续写下方讲解 Python 线程同步的页面摘录，从它的最后一句之后接着往下写。

页面摘录
══════════════════════════════
信号量内部维护一个计数器。acquire()会减少这个计数，release()会增加这个计数，这个计数器永远不会小于0。当计数器等于0时，acquire()方法就会等待其它线程调用release()。

还是借助一个生产者与消费者的例子来理解

# -*- coding: utf-8 -*-

"""Using a Semaphore to synchronize threads"""

import threading

import time

import random

# 默认情况内部计数为1，这里设置为0。

# 若设置为负数则会抛出ValueError

semaphore = threading.Semaphore(0)

def consumer():

    print("consumer is waiting.")

    # 获取一个信号量，因为初始化时内部计数设置为0，所以这里一开始时是处于等待状态

    semaphore.acquire()

    # 开始消费

    print("Consumer notify : consumed item number %s " % item)

def producer():

    global item

    time.sleep(2)

    # create a random item

    item = random.randint(0, 1000)

    # 开始生产

    print("producer notify : produced item number %s" % item)

    # 释放信号量, 内部计数器+1。当有等待的线程发现计数器大于0时，就会唤醒并从acquire方法中返回

    semaphore.release()

if __name__ == '__main__':

    for i in range(0, 5):

        t1 = threading.Thread(target=producer)

        t2 = threading.Thread(target=consumer)

        t1.start()

        t2.start()

        t1.join()

        t2.join()

    print("program terminated")

信号量经常会用于资源容量确定的场景，比如数据库连接池等。

Event

事件在线程间的通信方式非常简单。一个线程发送事件另一个线程等待接收。
══════════════════════════════
数据摘录
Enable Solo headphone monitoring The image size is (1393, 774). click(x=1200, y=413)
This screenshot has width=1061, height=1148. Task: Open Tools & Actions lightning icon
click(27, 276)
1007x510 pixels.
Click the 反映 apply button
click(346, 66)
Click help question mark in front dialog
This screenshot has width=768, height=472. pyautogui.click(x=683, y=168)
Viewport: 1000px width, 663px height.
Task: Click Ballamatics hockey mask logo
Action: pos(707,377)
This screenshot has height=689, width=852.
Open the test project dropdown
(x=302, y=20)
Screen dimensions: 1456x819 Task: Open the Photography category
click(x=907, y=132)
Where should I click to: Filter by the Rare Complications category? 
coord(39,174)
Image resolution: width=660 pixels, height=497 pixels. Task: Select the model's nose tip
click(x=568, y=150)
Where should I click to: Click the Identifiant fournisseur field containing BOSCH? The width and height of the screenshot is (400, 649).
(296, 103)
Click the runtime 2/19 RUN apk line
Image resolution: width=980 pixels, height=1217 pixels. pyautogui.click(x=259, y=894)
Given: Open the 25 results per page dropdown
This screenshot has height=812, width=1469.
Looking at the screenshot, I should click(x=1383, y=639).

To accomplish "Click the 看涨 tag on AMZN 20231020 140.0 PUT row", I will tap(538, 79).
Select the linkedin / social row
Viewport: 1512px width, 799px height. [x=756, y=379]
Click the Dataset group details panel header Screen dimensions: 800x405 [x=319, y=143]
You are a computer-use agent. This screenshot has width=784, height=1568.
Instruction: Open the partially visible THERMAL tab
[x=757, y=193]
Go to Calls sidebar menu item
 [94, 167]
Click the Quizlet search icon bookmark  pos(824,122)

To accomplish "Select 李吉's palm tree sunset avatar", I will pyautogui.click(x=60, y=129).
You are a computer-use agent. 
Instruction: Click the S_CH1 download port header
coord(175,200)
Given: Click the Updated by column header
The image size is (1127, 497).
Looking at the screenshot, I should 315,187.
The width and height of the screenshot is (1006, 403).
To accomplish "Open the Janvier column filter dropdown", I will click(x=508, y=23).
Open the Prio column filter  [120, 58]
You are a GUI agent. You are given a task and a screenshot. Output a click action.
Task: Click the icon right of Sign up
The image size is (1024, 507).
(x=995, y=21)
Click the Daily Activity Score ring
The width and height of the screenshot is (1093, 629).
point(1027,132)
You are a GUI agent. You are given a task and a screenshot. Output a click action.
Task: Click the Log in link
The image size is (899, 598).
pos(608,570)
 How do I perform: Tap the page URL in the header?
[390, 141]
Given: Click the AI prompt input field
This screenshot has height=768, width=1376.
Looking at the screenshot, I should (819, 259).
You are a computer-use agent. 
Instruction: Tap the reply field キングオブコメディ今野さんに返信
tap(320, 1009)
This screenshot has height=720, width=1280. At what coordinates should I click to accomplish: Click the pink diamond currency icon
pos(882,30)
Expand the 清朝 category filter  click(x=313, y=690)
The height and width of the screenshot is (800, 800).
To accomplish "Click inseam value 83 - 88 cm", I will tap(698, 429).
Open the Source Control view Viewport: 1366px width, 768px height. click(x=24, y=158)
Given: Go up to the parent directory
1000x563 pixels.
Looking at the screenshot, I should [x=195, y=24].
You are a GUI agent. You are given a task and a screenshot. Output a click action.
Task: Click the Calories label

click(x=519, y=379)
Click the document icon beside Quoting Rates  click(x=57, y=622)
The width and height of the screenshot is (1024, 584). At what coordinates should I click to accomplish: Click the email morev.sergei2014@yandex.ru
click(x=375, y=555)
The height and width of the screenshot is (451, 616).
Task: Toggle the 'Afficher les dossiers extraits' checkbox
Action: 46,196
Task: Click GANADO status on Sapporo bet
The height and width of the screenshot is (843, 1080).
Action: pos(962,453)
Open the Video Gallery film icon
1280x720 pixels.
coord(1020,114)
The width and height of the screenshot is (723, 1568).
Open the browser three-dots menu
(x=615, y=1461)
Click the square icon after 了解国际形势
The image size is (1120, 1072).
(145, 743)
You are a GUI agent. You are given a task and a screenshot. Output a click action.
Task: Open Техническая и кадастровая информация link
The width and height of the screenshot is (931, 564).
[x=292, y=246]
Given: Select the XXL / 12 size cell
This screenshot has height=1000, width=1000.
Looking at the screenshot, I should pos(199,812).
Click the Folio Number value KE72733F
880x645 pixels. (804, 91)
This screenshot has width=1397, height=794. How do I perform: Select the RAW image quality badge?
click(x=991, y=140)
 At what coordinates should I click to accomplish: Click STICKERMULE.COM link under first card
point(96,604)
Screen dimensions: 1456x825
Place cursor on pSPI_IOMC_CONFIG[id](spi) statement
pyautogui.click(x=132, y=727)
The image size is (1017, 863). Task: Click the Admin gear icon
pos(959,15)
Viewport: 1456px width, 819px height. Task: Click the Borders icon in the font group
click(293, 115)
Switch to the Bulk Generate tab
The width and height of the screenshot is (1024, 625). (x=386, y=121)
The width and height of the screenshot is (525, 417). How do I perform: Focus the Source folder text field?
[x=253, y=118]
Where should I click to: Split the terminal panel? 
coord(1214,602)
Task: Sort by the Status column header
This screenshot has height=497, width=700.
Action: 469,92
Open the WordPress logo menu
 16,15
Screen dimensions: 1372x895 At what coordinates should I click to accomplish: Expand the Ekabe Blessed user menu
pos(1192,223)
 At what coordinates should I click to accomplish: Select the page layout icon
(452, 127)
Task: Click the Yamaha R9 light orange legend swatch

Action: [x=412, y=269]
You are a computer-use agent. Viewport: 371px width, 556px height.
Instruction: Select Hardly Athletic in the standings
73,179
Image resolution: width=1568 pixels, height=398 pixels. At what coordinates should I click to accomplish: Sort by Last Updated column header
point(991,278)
══════════════════════════════
任务输出
Event对象内部维护了一个bool变量flag。通过set()方法设置该变量为True，clear()方法设置flag为False。wait()方法会一直等待直到flag变成True

结合例子

# -*- coding: utf-8 -*-

import time

from threading import Thread, Event

import random

items = []

event = Event()

class consumer(Thread):

    def __init__(self, items, event):

        Thread.__init__(self)

        self.items = items

        self.event = event

    def run(self):

        while True:

            time.sleep(2)

            # 等待事件

            self.event.wait()

            # 开始消费

            item = self.items.pop()

            print('Consumer notify : %d popped from list by %s' % (item, self.name))

class producer(Thread):

    def __init__(self, integers, event):

        Thread.__init__(self)

        self.items = items

        self.event = event

    def run(self):

        global item

        while True:

            time.sleep(2)

            # 开始生产

            item = random.randint(0, 256)

            self.items.append(item)

            print('Producer notify : item N° %d appended to list by %s' % (item, self.name))

            print('Producer notify : event set by %s' % self.name)

            # 发送事件通知消费者消费

            self.event.set()

            print('Produce notify : event cleared by %s ' % self.name)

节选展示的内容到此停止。